Clients running on Python versions ≤3.12 have been able to connect without issues. However, after upgrading to Python >=3.13, connection attempts fail with the following error:
[SSL: CERTIFICATE_VERIFY_FAILED] certificate verify failed: Missing Authority Key Identifier (_ssl.c:1020)
This appears to be caused by a change introduced in Python 3.13, where ssl.create_default_context()
now includes the VERIFY_X509_STRICT
flag by default:
https://docs.python.org/3/whatsnew/3.13.html#ssl
Note: VERIFY_X509_STRICT may reject pre-RFC 5280 or malformed certificates that the underlying OpenSSL implementation might otherwise accept.
A workaround is to disable the flag manually:
import ssl
ctx = ssl.create_default_context()
ctx.verify_flags &= ~ssl.VERIFY_X509_STRICT
However, this is not ideal as it reduces the level of certificate validation.
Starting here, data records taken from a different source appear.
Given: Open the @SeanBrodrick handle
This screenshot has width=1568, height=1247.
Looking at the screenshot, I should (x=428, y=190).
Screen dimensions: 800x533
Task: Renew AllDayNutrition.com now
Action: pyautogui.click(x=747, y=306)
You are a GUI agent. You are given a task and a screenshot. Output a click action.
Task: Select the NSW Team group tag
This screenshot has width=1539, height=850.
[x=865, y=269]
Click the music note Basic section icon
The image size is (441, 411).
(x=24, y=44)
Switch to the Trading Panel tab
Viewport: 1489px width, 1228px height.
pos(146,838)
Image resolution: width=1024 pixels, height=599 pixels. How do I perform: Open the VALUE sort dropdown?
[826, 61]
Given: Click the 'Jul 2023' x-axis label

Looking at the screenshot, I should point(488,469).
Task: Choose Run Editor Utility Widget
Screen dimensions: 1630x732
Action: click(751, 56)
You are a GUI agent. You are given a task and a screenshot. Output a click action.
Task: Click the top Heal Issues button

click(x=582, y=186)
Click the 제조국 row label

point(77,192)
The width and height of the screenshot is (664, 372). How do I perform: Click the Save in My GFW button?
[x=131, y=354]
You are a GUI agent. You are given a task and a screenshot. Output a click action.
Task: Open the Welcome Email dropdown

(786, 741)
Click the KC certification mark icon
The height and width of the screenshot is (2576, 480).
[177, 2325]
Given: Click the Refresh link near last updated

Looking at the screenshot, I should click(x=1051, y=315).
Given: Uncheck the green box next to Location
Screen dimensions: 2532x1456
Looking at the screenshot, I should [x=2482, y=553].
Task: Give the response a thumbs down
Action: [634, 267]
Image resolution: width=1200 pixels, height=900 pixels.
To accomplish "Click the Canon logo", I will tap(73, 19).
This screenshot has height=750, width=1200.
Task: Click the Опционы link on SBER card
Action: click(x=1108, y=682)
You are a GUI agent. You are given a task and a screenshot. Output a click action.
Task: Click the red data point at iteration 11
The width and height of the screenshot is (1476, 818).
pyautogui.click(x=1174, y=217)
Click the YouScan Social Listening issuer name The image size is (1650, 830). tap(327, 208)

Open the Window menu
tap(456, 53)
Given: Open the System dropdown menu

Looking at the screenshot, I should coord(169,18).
The issue is not related to encryption but rather strict RFC-5280 compliance — in particular, the absence of an Authority Key Identifier in the CA certificate.
As more teams begin migrating to Python ≥3.13, this is becoming a more pressing and widespread issue.
Please consider updating the certificate generation process in Strimzi to produce RFC 5280-compliant certificates, or at least provide an option (e.g., via feature gate) to enable such compliance when needed.
Thanks in advance!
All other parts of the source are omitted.